■ Task item
Copy out the following discussion thread about Steve Mann in full, word for word.

■ Source passage
Professor Experiments With Life As Cyborg
January 12, 2004 2:18 PM   Subscribe

Cyborgs in Canada? When you first meet Steve Mann, it seems as if you've interrupted him appraising diamonds or doing some sort of specialized welding. Because the first thing you notice is the plastic frame that comes around his right ear and holds a lens over his right eye.
posted by edmcbride (19 comments total)
Some prefer to wear them over the left eye.
posted by homunculus at 2:43 PM on January 12, 2004

I literally just finished reading Smart Mobs by Howard Rheingold (ISBN: 0738208612) yesterday. There's a lot of time spent with Mann and his thoughts on wearable computers. I personally found the ideas in the book interesting and the writing was a little dry, but it's worth looking into if this article piques your curiousity.
posted by patgas at 2:44 PM on January 12, 2004


Executive Cyborgs wear it over their right eye.

Eddie Izzard reference, sort of...

■ Supplied information

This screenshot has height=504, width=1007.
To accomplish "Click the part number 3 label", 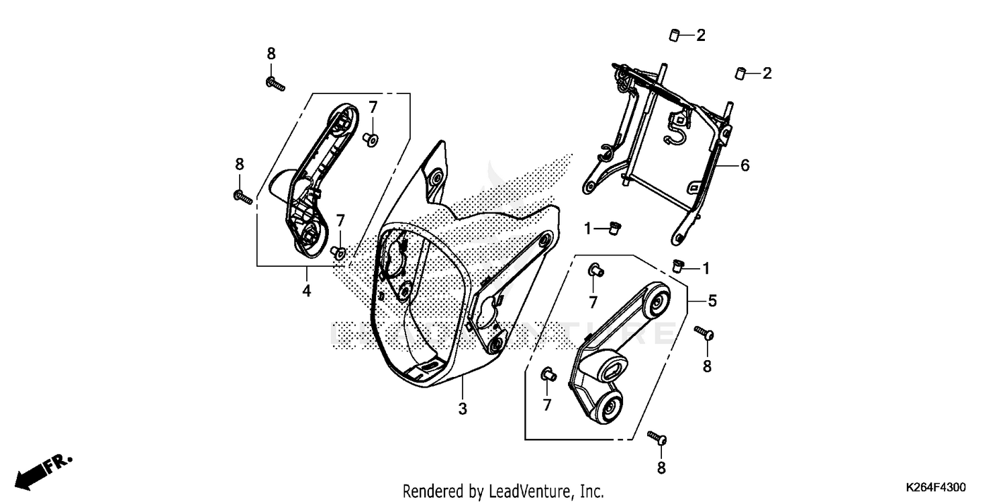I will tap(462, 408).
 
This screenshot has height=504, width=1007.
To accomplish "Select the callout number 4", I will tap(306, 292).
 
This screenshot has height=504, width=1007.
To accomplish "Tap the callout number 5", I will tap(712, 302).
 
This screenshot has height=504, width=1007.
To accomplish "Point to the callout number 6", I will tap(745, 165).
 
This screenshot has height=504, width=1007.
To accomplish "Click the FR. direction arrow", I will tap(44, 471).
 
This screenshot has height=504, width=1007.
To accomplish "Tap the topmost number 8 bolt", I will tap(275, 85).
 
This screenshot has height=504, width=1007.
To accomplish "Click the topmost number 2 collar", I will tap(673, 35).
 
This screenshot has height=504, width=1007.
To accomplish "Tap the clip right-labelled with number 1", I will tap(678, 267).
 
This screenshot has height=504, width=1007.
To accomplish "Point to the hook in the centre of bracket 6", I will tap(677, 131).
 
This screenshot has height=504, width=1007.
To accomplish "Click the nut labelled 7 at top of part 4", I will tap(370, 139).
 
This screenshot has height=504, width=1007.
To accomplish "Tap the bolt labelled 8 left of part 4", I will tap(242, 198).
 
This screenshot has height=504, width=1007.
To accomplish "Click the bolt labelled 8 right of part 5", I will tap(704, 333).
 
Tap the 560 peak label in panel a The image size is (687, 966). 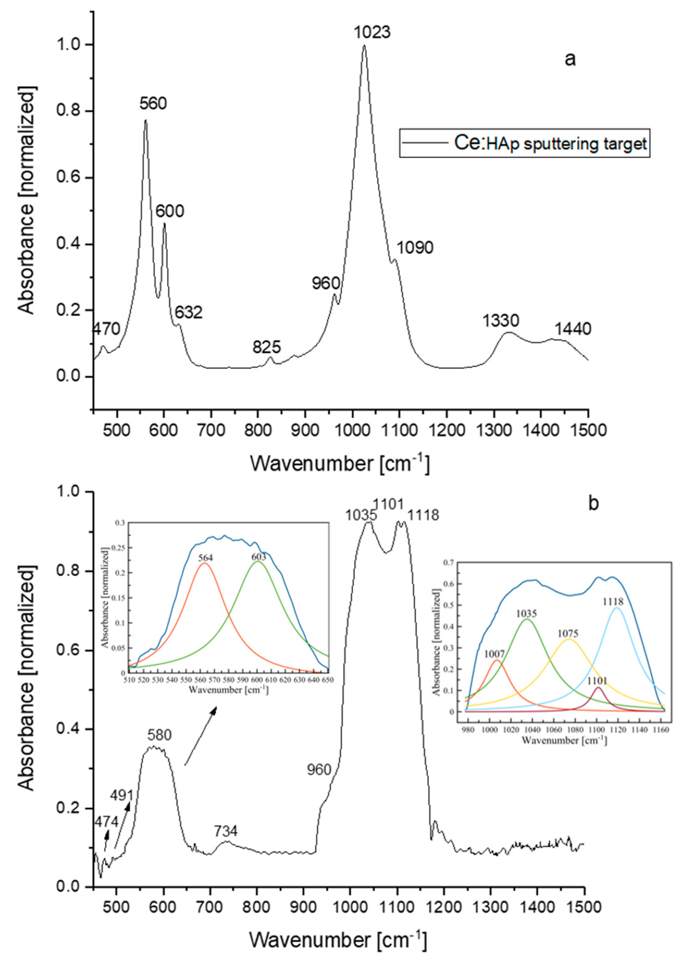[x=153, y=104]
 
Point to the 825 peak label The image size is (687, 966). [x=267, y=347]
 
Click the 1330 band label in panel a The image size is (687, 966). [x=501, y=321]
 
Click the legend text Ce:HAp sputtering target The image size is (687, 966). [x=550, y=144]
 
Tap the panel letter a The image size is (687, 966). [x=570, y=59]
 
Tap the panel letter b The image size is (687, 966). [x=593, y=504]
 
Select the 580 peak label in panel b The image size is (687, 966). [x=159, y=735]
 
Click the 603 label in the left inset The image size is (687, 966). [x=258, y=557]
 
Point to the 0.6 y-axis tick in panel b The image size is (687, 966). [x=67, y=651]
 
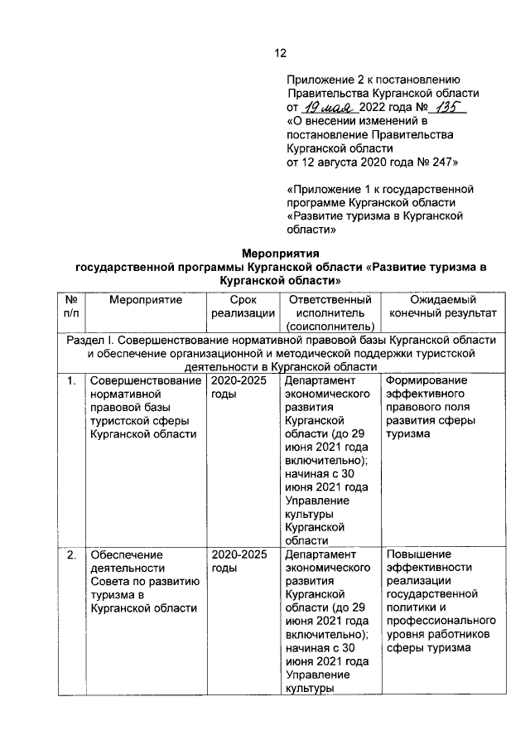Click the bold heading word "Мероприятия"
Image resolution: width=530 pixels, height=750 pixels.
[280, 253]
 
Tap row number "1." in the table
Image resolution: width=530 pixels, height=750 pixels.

■ Answer space
Professor Experiments With Life As Cyborg
January 12, 2004 2:18 PM   Subscribe

Cyborgs in Canada? When you first meet Steve Mann, it seems as if you've interrupted him appraising diamonds or doing some sort of specialized welding. Because the first thing you notice is the plastic frame that comes around his right ear and holds a lens over his right eye.
posted by edmcbride (19 comments total)
Some prefer to wear them over the left eye.
posted by homunculus at 2:43 PM on January 12, 2004

I literally just finished reading Smart Mobs by Howard Rheingold (ISBN: 0738208612) yesterday. There's a lot of time spent with Mann and his thoughts on wearable computers. I personally found the ideas in the book interesting and the writing was a little dry, but it's worth looking into if this article piques your curiousity.
posted by patgas at 2:44 PM on January 12, 2004


Executive Cyborgs wear it over their right eye.

Eddie Izzard reference, sort of...